Not to be confused with Three Personal Finance Plaques.
I admit to doing weird stuff to save money sometimes. You (and especially my wife) might say I have a particularly George Costanzan approach.
Season 3, Episode 2, “The Truth”
Elaine (speaking to George): You’re extremely…careful with money.
Elaine: Forget it.
George: I’m cheap? You think I’m cheap? How could you say this to me, I can’t believe it!
Anyway, the truth about this post is that I only have one obscure “personal finance hack.” And it’s not really even a hack, so much as it’s literally about a kitchen utensil. I only told you it was three items because that’s called clickbait. Again, this is a post about a single utensil. Not even three different utensils. You’ll see why.
If you’re still with me, maybe you’re willing to come a little further.
Behold, the jar scraper:
The jar scraper is the index fund of the kitchen. It’s cheap, prevents wasted money, and is only exciting to the truest cheapskates. Its yearly return on investment when compared to financial products is bonkers.
Maybe this is something everyone has in the kitchen, but we were gifted a utensil set recently and this was my first exposure to its brilliance. I realize I might be really late to the jar scraper game.

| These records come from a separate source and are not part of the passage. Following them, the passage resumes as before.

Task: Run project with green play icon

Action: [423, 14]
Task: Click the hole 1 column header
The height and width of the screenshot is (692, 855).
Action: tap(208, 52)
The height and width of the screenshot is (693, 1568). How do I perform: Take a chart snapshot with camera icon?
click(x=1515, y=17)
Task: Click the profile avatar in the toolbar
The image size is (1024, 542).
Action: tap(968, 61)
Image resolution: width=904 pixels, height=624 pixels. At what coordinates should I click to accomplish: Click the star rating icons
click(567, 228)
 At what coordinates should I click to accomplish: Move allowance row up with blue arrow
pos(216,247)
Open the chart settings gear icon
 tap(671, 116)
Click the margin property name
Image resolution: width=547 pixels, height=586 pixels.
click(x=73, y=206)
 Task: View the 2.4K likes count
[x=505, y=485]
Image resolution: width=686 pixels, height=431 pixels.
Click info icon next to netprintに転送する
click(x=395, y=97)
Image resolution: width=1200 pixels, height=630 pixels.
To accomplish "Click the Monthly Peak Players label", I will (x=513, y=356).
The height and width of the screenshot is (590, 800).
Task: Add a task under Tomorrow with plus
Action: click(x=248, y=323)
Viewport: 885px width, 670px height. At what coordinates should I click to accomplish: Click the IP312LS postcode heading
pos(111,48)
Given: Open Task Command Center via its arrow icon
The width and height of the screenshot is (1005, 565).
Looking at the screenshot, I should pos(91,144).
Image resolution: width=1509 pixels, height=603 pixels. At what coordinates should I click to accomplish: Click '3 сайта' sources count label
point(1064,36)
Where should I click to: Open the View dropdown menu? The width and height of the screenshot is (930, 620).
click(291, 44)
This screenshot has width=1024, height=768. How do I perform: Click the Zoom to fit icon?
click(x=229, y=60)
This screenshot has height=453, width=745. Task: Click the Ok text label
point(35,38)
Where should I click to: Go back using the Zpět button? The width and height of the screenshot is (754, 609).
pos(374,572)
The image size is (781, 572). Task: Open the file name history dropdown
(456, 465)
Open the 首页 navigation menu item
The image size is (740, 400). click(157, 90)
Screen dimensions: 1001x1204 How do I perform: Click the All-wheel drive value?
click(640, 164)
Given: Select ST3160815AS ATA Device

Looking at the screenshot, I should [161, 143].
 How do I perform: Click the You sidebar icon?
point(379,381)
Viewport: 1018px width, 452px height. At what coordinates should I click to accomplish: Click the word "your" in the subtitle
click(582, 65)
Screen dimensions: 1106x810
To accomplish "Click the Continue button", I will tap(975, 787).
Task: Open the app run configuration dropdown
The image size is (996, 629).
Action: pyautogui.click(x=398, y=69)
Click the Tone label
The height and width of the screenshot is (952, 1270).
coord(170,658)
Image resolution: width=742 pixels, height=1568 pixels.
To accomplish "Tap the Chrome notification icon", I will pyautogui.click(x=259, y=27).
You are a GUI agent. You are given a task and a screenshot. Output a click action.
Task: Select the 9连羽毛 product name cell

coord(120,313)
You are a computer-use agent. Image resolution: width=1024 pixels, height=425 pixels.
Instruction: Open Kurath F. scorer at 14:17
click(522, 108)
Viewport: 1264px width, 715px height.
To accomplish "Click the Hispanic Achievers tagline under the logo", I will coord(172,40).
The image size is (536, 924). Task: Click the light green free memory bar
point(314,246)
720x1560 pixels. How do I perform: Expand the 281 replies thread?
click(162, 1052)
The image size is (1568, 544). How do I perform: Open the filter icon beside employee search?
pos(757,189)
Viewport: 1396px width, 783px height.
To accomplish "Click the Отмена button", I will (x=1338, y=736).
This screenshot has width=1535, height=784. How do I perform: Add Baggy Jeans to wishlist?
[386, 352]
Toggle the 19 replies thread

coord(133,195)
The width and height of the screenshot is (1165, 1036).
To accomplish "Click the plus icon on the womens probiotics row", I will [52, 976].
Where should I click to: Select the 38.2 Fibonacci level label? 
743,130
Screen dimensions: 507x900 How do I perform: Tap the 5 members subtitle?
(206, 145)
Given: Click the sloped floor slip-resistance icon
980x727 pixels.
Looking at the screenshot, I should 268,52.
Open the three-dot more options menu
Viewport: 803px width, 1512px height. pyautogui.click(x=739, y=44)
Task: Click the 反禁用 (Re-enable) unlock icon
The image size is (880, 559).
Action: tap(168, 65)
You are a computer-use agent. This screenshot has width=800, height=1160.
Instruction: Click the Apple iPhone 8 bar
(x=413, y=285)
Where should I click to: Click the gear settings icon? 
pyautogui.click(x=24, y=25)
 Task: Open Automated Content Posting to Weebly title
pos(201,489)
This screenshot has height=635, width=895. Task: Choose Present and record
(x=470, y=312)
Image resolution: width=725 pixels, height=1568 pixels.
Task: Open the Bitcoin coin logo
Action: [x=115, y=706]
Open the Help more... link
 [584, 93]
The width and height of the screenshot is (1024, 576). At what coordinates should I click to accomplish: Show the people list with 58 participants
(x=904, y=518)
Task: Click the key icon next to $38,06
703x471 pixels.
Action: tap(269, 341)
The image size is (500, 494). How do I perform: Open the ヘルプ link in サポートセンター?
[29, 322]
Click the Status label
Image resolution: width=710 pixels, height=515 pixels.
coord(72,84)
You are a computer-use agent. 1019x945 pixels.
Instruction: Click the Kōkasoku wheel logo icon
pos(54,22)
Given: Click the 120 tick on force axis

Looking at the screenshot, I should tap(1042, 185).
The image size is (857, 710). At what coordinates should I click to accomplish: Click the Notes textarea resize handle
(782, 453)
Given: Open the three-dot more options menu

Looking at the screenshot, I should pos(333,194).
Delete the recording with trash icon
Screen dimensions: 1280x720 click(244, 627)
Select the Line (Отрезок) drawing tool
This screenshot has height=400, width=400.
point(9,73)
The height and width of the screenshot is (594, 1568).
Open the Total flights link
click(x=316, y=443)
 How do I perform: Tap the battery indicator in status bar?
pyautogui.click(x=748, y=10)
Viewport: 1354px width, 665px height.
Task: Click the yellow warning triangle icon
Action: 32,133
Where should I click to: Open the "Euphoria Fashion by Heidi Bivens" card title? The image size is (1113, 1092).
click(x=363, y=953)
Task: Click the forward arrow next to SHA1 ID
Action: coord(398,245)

I had my doubts about the jar scraper. It sat dormant for a long time, awkwardly taking up real estate with other utensils in our starting lineup of spatulas, wooden spoons and whisk. So why did I keep it on the roster for so long if it wasn’t getting any playing time?? I only have the kitchen gods to thank. Praise be.
It was only until an intense moment of peanut butter need that I gave it a shot. My jar of peanut butter seemed woefully empty – I forgot to buy more and saddled myself with nothing but an “empty jar.” My PB&J was surely going to be reduced to a “J” sandwich. But then I saw it in my moment of desperation. It was time to get this jar scraper in the game.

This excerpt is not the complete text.